I am not going to answer any questions as to my association, my philosophical or religious beliefs or my political beliefs, or how I voted in any election, or any of these private affairs. I think these are very improper questions for any American to be asked …

In 1961 Pete Seeger was found guilty of contempt of Congress and sentenced to 10 years jail—a sentence overturned on appeal. Undeterred, Seeger's activism continued. In 1965 he joined the thousands who marched from Selma to Montgomery in support of civil rights. But his lasting contribution to this cause was to popularise an anthem first sung by striking tobacco workers from North Carolina. The song was We Shall Overcome. It became the soundtrack of that struggle. In 1967 he again courted controversy with Waist Deep in the Big Muddya thinly veiled protest against US involvement in the Vietnam War. At the time his banjo carried the slogan 'this machine surrounds hate and forces it to surrender'—an ode to, and alteration of, Woody Guthrie's 'this machine kills fascists'. In the same period Seeger helped establish an environmental group focused on cleaning up his native Hudson River. The group dedicated itself to building a sloop—the Clearwaterto raise environmental awareness. At the time many were baffled by the idea, but to this day the Clearwater is used to educate the public on environmental issues.
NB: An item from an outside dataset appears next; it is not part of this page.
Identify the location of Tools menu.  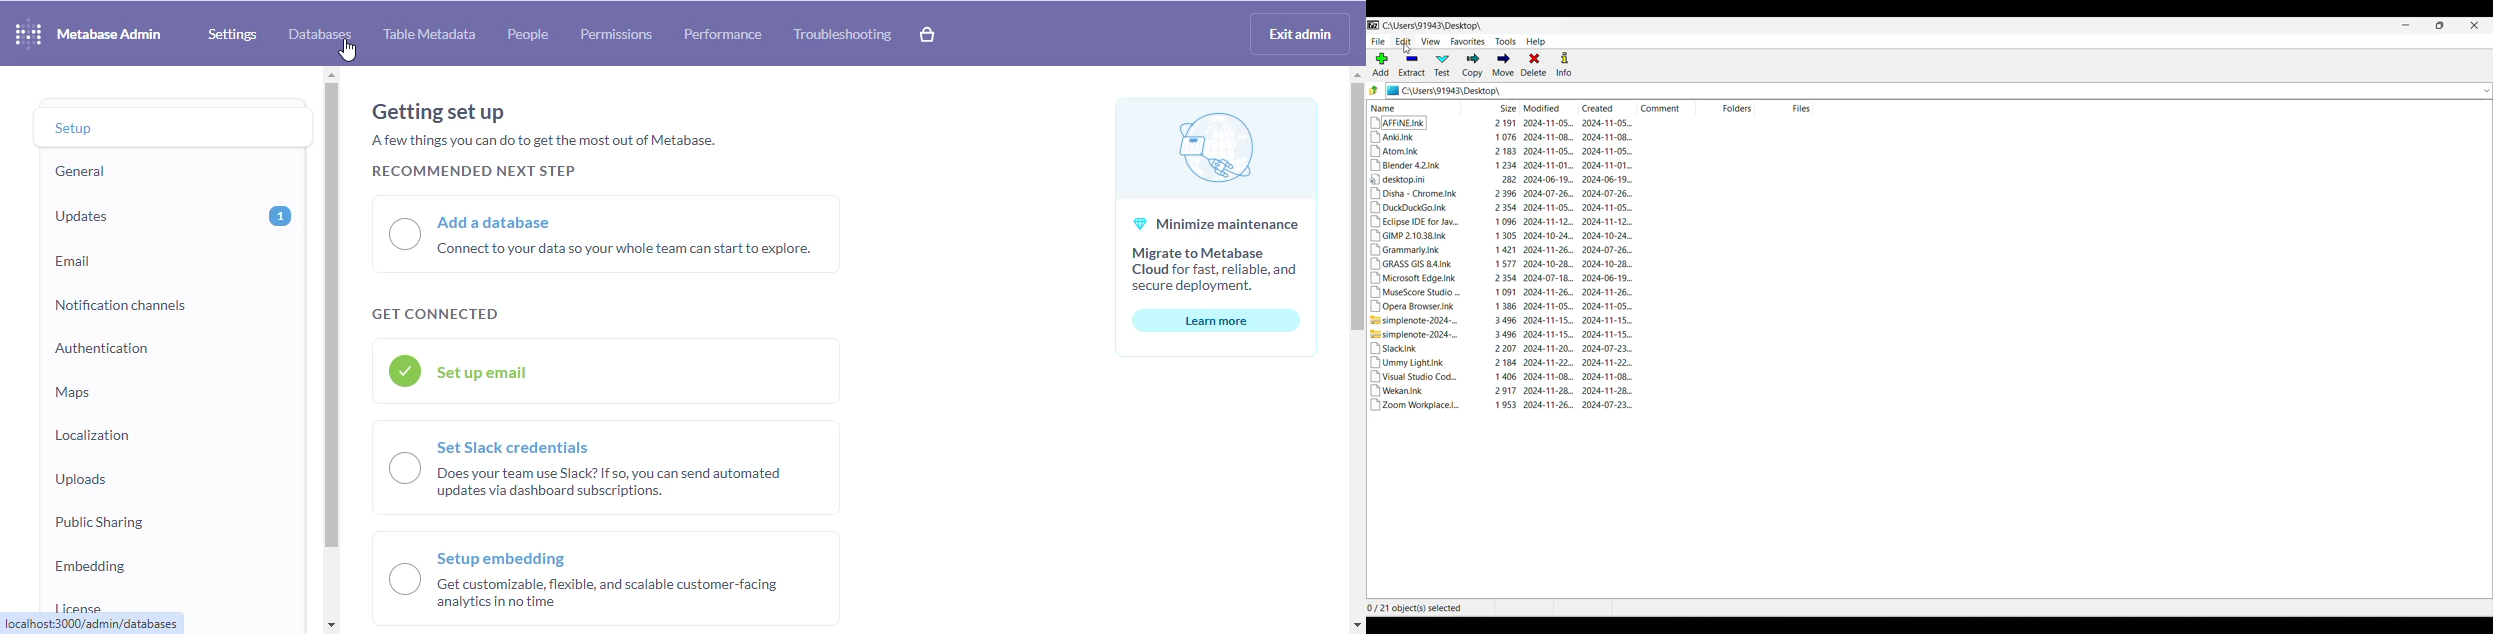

Seeger was a controversial figure—called 'Khrushchev's songbird' by the John Birch Society; stoned for performing with Paul Robeson near his home in upstate New York; banned from textbooks in Texas; and slow to recognise the inevitable horrors of totalitarianism. He was often criticised for being un-American, but I suspect the opposite was true. True patriots are often a country's keenest critics

Tall, wiry, austere—some would say that he lent radical politics a certain dignity, a certain resolve and a respectability borne of his New England reserve.

Pete Seeger inspired generations of artists. Bob Dylan called him a saint. Bruce Springsteen said, 'He had a sense of the musician as a historical entity, of being a link in the thread of people who sing in others' voices.' Seeger was both an artist and an archivist—a producer and preserver of song. Rufus Wainwright wrote after his death, 'To hear him was to feel the world, to meet him was to touch it.'

Peter Seeger died on 27 January this year. He was 94.